• _Your goal_:
Reproduce all of the entries below exactly, without a single change.

[[ The input, beginning ]]

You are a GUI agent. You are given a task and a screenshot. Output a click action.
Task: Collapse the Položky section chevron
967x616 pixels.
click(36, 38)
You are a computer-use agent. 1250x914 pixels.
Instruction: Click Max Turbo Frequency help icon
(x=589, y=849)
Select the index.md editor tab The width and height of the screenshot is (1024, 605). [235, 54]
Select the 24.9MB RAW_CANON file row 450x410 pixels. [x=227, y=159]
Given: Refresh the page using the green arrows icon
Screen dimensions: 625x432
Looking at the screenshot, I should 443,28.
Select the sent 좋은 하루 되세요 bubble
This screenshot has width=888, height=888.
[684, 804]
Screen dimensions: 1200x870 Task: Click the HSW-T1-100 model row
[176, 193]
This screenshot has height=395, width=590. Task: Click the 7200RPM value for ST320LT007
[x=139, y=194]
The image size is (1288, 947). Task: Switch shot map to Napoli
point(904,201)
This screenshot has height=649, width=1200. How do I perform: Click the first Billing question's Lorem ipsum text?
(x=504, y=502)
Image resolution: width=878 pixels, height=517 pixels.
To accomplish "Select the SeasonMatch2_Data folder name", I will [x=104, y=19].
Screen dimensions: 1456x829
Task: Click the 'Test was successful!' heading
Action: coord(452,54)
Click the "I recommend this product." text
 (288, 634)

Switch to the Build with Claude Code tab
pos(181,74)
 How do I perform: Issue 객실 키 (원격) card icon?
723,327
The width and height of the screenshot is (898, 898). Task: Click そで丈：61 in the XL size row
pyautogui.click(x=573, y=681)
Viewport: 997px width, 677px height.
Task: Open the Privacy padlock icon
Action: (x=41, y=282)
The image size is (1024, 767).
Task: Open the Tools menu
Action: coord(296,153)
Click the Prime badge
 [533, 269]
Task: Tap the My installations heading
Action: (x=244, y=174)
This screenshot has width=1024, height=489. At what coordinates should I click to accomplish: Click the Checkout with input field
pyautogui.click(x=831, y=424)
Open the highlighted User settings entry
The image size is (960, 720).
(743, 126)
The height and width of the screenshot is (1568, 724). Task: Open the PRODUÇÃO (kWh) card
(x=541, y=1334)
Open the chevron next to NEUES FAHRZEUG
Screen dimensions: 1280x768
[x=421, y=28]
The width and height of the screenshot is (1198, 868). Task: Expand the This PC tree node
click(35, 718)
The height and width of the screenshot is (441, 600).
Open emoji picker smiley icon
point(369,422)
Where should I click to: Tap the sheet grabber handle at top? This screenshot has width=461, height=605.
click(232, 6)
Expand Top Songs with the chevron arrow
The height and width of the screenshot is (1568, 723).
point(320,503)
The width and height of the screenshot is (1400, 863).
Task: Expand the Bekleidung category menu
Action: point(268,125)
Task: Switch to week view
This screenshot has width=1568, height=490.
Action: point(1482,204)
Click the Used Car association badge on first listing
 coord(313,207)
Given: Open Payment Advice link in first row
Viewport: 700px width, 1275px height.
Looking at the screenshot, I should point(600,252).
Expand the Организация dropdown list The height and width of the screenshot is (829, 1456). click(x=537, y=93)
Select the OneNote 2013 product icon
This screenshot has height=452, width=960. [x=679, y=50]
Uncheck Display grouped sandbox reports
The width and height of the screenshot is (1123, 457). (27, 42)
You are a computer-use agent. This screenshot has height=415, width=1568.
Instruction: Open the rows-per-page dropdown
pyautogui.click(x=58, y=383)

[[ The input, end ]]

• _Output of the exercise_:
You are a GUI agent. You are given a task and a screenshot. Output a click action.
Task: Collapse the Položky section chevron
967x616 pixels.
click(36, 38)
You are a computer-use agent. 1250x914 pixels.
Instruction: Click Max Turbo Frequency help icon
(x=589, y=849)
Select the index.md editor tab The width and height of the screenshot is (1024, 605). [235, 54]
Select the 24.9MB RAW_CANON file row 450x410 pixels. [x=227, y=159]
Given: Refresh the page using the green arrows icon
Screen dimensions: 625x432
Looking at the screenshot, I should 443,28.
Select the sent 좋은 하루 되세요 bubble
This screenshot has width=888, height=888.
[684, 804]
Screen dimensions: 1200x870 Task: Click the HSW-T1-100 model row
[176, 193]
This screenshot has height=395, width=590. Task: Click the 7200RPM value for ST320LT007
[x=139, y=194]
The image size is (1288, 947). Task: Switch shot map to Napoli
point(904,201)
This screenshot has height=649, width=1200. How do I perform: Click the first Billing question's Lorem ipsum text?
(x=504, y=502)
Image resolution: width=878 pixels, height=517 pixels.
To accomplish "Select the SeasonMatch2_Data folder name", I will [x=104, y=19].
Screen dimensions: 1456x829
Task: Click the 'Test was successful!' heading
Action: coord(452,54)
Click the "I recommend this product." text
 (288, 634)

Switch to the Build with Claude Code tab
pos(181,74)
 How do I perform: Issue 객실 키 (원격) card icon?
723,327
The width and height of the screenshot is (898, 898). Task: Click そで丈：61 in the XL size row
pyautogui.click(x=573, y=681)
Viewport: 997px width, 677px height.
Task: Open the Privacy padlock icon
Action: (x=41, y=282)
The image size is (1024, 767).
Task: Open the Tools menu
Action: coord(296,153)
Click the Prime badge
 [533, 269]
Task: Tap the My installations heading
Action: (x=244, y=174)
This screenshot has width=1024, height=489. At what coordinates should I click to accomplish: Click the Checkout with input field
pyautogui.click(x=831, y=424)
Open the highlighted User settings entry
The image size is (960, 720).
(743, 126)
The height and width of the screenshot is (1568, 724). Task: Open the PRODUÇÃO (kWh) card
(x=541, y=1334)
Open the chevron next to NEUES FAHRZEUG
Screen dimensions: 1280x768
[x=421, y=28]
The width and height of the screenshot is (1198, 868). Task: Expand the This PC tree node
click(35, 718)
The height and width of the screenshot is (441, 600).
Open emoji picker smiley icon
point(369,422)
Where should I click to: Tap the sheet grabber handle at top? This screenshot has width=461, height=605.
click(232, 6)
Expand Top Songs with the chevron arrow
The height and width of the screenshot is (1568, 723).
point(320,503)
The width and height of the screenshot is (1400, 863).
Task: Expand the Bekleidung category menu
Action: point(268,125)
Task: Switch to week view
This screenshot has width=1568, height=490.
Action: point(1482,204)
Click the Used Car association badge on first listing
 coord(313,207)
Given: Open Payment Advice link in first row
Viewport: 700px width, 1275px height.
Looking at the screenshot, I should point(600,252).
Expand the Организация dropdown list The height and width of the screenshot is (829, 1456). click(x=537, y=93)
Select the OneNote 2013 product icon
This screenshot has height=452, width=960. [x=679, y=50]
Uncheck Display grouped sandbox reports
The width and height of the screenshot is (1123, 457). (27, 42)
You are a computer-use agent. This screenshot has height=415, width=1568.
Instruction: Open the rows-per-page dropdown
pyautogui.click(x=58, y=383)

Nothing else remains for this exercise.